There are only a handful of ‘pure-play’ AI companies. It’s more about how companies are applying or adopting the technology than any specific company developing it.
Another alternative would be to invest in pick-and-shovel AI companies, like Nvidia (NVDA), Applied Materials (AMAT), or TSMC (TSMC).
Risks to Investing in AI ETFs
Most of the companies in these funds are high-growth tech stocks with lofty valuations.
These names tend to get trimmed during periods of market uncertainty and turmoil.
High expense ratios are another ’risk’ to consider. However, unlike potential market corrections, this risk is known from the start.
But you might be paying unnecessarily high fees for more exposure to Google in one of these thematic ETFs.
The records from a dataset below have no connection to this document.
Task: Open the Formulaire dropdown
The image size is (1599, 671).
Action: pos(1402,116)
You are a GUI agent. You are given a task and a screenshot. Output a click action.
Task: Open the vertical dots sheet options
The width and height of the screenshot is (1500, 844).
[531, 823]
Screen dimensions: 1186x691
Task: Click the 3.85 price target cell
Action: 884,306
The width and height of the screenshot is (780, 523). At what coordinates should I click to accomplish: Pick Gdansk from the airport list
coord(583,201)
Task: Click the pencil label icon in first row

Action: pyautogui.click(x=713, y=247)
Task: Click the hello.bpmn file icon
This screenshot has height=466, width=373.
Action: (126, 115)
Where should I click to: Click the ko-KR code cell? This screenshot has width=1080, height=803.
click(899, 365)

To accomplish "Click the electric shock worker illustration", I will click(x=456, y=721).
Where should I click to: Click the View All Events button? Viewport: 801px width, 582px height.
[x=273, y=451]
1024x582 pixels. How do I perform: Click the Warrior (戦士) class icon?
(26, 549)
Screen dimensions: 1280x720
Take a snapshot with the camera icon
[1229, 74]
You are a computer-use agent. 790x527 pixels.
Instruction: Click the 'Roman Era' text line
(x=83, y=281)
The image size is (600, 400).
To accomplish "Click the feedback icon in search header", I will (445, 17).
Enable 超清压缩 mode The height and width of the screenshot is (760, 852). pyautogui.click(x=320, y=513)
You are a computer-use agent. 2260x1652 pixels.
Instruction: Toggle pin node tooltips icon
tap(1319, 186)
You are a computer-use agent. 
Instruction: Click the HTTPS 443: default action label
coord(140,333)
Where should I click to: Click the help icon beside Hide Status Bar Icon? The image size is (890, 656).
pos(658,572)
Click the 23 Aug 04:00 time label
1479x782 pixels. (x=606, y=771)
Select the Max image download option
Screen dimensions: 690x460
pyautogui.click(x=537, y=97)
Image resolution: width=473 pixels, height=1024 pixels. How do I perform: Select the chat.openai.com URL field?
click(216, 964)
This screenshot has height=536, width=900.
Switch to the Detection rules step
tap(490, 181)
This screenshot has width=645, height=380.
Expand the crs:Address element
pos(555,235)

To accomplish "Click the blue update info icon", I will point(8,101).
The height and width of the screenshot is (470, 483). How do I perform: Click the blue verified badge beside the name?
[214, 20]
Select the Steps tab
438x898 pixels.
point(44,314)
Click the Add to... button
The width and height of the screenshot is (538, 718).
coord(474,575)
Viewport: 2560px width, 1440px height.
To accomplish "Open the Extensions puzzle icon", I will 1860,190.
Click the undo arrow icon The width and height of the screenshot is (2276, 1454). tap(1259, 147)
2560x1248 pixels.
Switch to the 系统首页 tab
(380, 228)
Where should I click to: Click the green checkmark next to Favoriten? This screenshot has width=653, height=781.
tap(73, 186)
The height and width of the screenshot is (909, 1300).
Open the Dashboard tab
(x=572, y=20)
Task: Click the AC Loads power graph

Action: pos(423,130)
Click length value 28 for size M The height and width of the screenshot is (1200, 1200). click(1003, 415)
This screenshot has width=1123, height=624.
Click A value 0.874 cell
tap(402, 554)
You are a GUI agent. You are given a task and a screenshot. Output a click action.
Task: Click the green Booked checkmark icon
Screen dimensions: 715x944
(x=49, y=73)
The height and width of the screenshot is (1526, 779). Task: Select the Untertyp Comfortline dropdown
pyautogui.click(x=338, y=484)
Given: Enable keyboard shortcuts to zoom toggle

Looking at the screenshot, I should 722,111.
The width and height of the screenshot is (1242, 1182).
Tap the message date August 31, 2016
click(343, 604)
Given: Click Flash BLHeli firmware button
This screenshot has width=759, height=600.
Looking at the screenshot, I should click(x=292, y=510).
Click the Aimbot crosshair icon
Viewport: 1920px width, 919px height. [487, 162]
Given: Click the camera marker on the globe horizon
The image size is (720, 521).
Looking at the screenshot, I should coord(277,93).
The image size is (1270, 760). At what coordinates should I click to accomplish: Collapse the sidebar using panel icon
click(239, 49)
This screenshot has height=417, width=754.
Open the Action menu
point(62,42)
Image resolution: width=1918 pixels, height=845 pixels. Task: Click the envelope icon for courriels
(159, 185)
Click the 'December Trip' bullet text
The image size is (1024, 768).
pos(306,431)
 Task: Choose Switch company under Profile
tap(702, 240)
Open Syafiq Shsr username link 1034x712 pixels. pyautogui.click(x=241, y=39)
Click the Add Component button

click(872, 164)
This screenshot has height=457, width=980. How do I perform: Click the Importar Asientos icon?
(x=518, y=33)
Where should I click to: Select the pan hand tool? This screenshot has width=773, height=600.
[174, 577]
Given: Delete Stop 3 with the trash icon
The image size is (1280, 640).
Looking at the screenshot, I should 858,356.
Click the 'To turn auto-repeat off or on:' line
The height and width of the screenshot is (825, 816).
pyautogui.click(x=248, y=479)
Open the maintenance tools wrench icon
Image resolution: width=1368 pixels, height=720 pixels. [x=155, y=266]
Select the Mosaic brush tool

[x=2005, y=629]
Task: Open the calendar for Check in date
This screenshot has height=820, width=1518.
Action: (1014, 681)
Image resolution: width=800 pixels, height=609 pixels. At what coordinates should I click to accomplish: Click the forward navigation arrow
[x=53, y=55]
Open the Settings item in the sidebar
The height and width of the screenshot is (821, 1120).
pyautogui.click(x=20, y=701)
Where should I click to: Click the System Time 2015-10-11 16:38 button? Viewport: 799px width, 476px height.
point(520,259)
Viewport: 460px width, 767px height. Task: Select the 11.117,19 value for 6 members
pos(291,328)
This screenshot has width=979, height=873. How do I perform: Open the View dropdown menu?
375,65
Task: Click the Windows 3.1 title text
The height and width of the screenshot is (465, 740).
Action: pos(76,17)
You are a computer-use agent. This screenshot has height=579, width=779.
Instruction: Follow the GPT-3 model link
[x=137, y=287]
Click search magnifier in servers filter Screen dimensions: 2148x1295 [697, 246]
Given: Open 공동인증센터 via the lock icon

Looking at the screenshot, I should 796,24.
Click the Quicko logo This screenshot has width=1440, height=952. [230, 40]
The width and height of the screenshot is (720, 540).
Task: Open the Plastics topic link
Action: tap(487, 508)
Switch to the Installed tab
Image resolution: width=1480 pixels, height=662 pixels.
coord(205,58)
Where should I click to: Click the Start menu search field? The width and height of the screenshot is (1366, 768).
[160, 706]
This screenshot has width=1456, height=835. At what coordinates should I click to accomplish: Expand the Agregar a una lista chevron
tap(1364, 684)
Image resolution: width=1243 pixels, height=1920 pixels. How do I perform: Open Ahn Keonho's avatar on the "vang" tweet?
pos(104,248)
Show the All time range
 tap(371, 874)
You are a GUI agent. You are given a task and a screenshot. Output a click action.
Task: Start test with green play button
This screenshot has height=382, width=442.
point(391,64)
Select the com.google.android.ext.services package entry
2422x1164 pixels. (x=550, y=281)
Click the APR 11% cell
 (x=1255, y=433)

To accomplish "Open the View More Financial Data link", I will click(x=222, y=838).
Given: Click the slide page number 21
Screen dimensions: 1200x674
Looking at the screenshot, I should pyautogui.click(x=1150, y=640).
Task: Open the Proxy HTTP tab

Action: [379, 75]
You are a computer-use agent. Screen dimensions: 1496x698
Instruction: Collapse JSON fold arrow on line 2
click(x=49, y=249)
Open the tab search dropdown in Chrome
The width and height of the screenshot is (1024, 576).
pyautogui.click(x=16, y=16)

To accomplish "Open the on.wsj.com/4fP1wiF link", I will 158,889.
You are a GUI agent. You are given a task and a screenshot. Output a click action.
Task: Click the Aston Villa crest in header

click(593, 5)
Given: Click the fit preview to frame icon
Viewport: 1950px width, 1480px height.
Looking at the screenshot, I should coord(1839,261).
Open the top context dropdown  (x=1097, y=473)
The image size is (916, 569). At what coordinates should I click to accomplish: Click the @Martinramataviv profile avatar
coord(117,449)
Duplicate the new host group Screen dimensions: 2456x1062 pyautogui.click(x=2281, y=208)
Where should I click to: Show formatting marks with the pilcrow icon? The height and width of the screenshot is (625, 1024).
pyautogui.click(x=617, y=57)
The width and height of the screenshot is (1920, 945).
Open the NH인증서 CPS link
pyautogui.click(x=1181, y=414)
Frequently Asked Questions
What is the best AI ETF?
QQQ invests heavily in the five FAAMG stocks, which are the most capable AI stocks on the market. This is why we believe that QQQ might be the best AI ETF when you consider things like allocation and fees.
What are the best China ETFs?
The best China ETFs are ProShares Ultra FTSE China 50 (XPP), Global X China Materials ETF (CHIM), and KraneShares CSI China Internet ETF (KWEB).
Is ARKG a good ETF?
ARKG is a good ETF for investors looking for exposure to the biotech and genomic space. The majority of companies in ARKG are small and not profitable. Investors should have a long-term time horizon when investing in ARKG.
Bottom Line: Best AI ETFs
The best artificial intelligence ETF depends on your current portfolio construction, investing goals, and time horizon.
It’s also worth considering the type of AI exposure you’re seeking, which can significantly vary between these funds.
This article is for informational purposes only, and it is not intended to be investment advice. Read our editorial guidelines and public equities research methodology to learn more about how we selected the best Artificial Intelligence ETFs.
This article was updated on July 31st, 2022 to reflect changes in the performance and characteristics of each fund.